Brian Herlihy, vice-president for development at Global Alumina, said in a Reuters report the Toronto-listed company expects to produce the first alumina from its own $2.8 billion refinery development in northern Guinea by the first half of 2009.
It could then expand capacity at the Boke plant to 4.5 million tonnes by adding a third train. Construction on the project began in 2005 and work on the refinery site starts this month, although Global has yet to finalise the financing.
“Global Alumina has the aim of building a second and a third refinery and our belief is that all that will be in Guinea,” Herlihy said in an interview.
With the world’s largest aluminium producers Alcoa and Alcan also planning a refinery through their Halco joint venture in Guinea, the country’s alumina output is set to rise sharply from around 700,000 tonnes per year (tpy) at present.
Guinea contains almost a third of the world’s reserves of bauxite — which is refined into alumina and then smelted into aluminium. Until now it has exported almost all its bauxite production of up to 15 million tonnes due to lack of refineries.

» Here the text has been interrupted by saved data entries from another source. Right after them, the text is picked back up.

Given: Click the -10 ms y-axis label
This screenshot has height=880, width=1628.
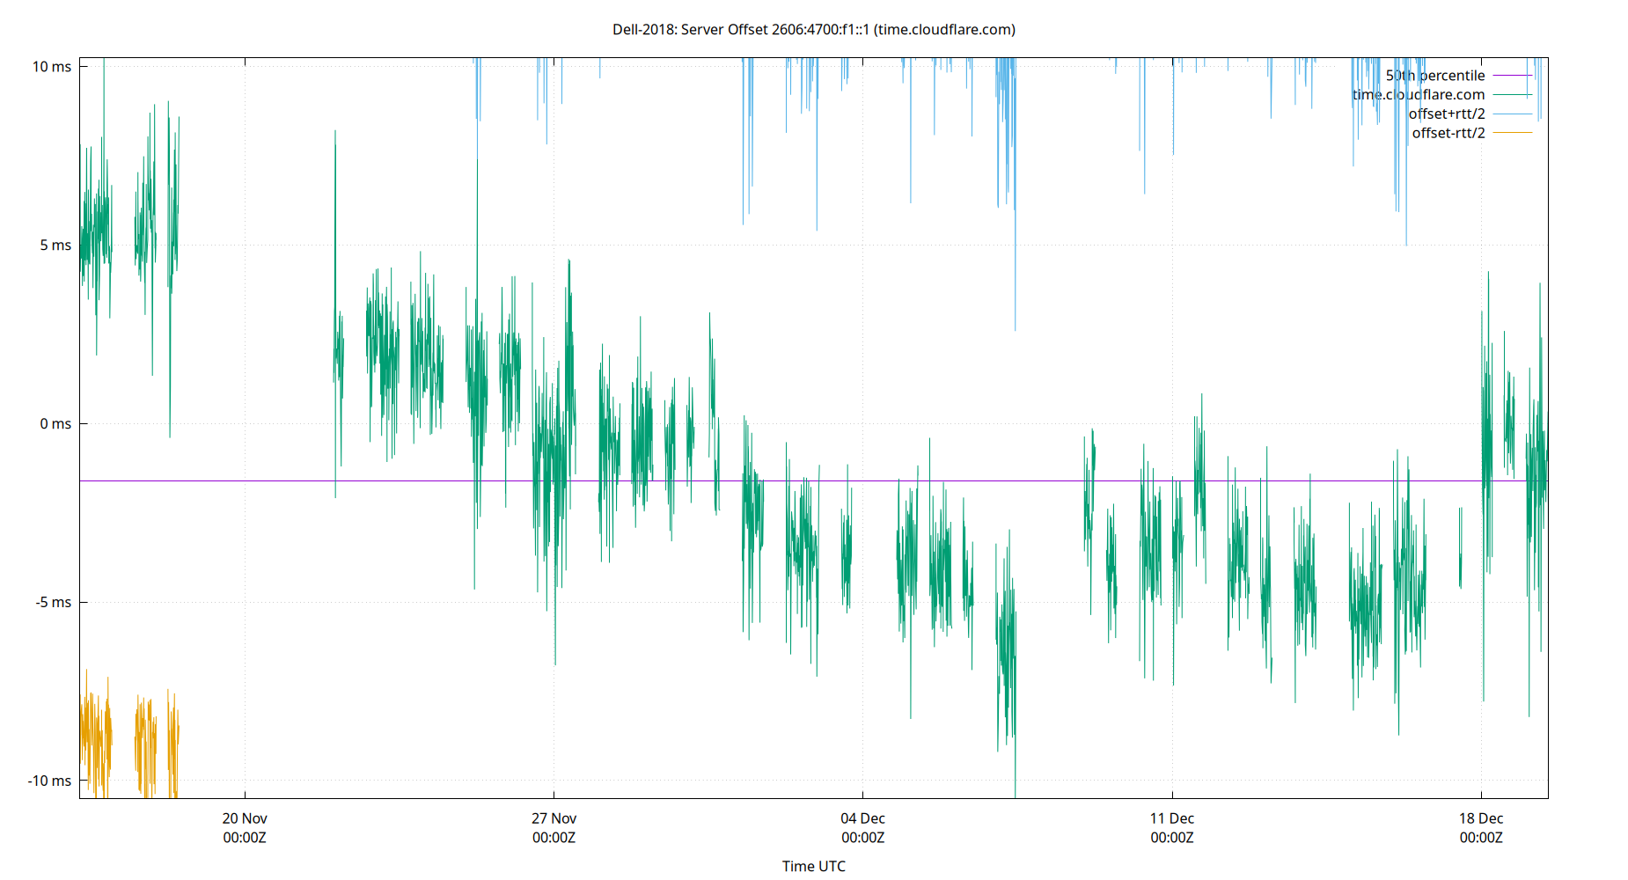Looking at the screenshot, I should click(x=49, y=781).
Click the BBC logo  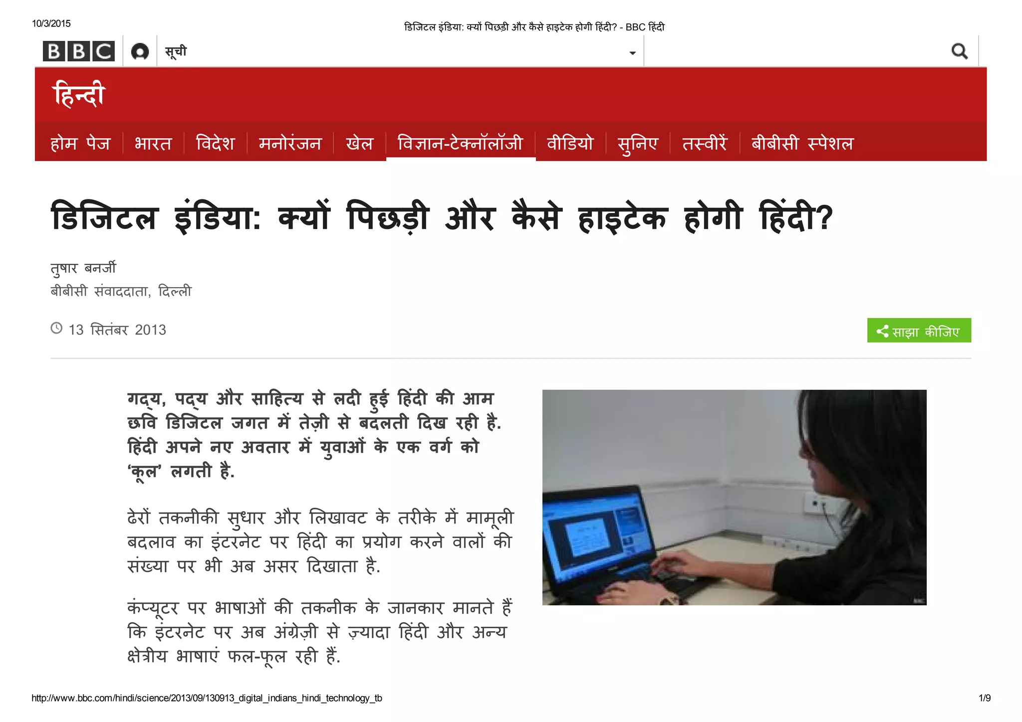coord(79,51)

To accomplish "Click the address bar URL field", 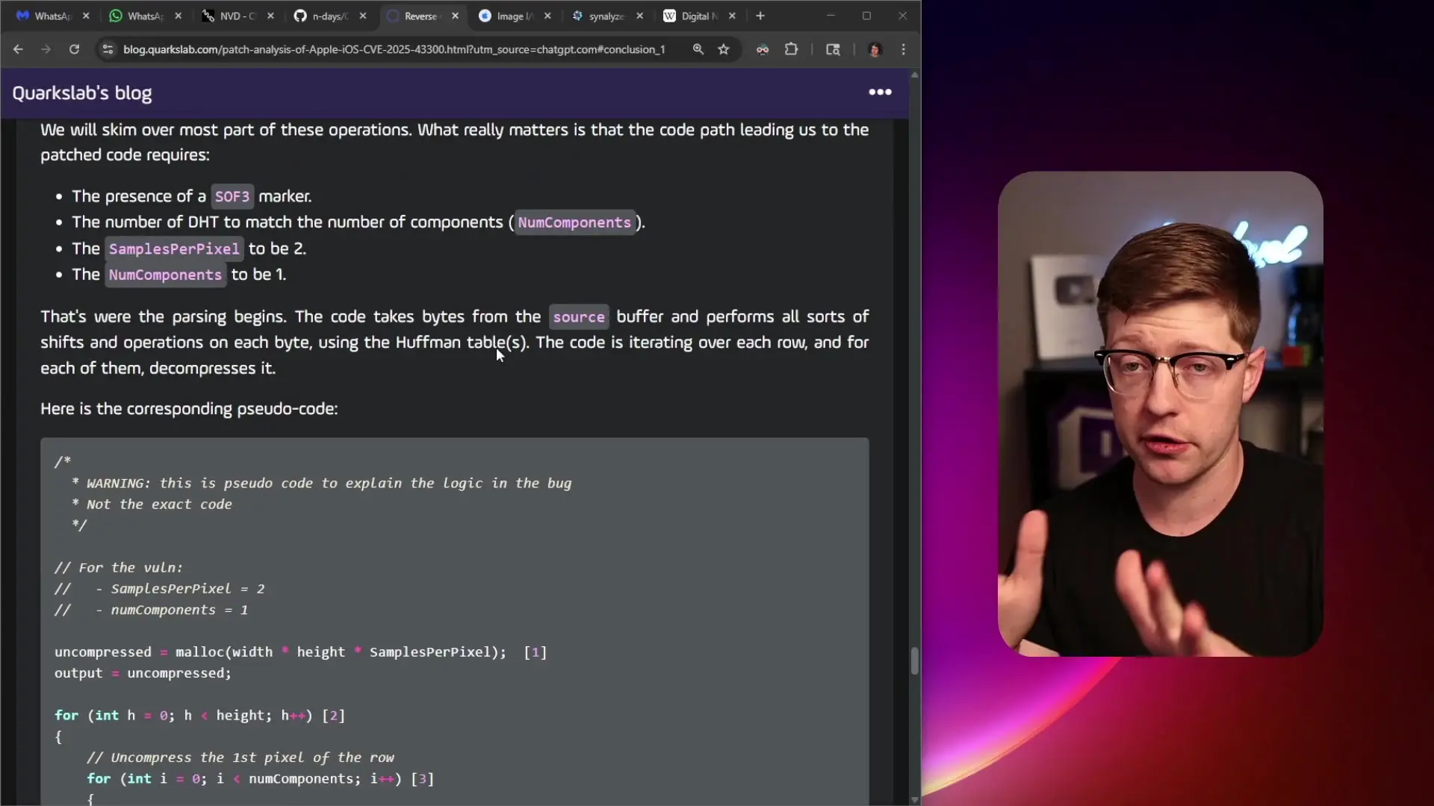I will coord(394,49).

“In the next 10 to 15 years, I believe there will be 10 million tpy of alumina exports from Guinea,” Herlihy said, adding this would not reduce bauxite exports.
“Around eight companies are looking at concessions in Guinea at the moment,” he said. “Guinea is going to play an important strategic role in the alumina industry.”
Global Alumina, created solely for this project, aims to finance it with $1 billion in equity and $1.8 billion in debt.
Global, 25 percent owned by Dubai Aluminium, has already raised $440 million of equity, and is in talks with around five industry investors with the aim of raising the rest of the equity tranche by the end of the summer.
The company is also in advanced negotiations with a consortium of lenders — including export-lending agencies from France, China and South Africa — with the aim of wrapping up the debt issue by November.
Anticipating an alumina boom in Guinea, Global is building a massive terminal at Kampsar port with the capacity to export 10 million tonnes a year, which could serve other new refineries.
Global Alumina will supply its Boke refinery with bauxite from its own concessions, although it would contract a mining company to produce the ore, Herlihy said.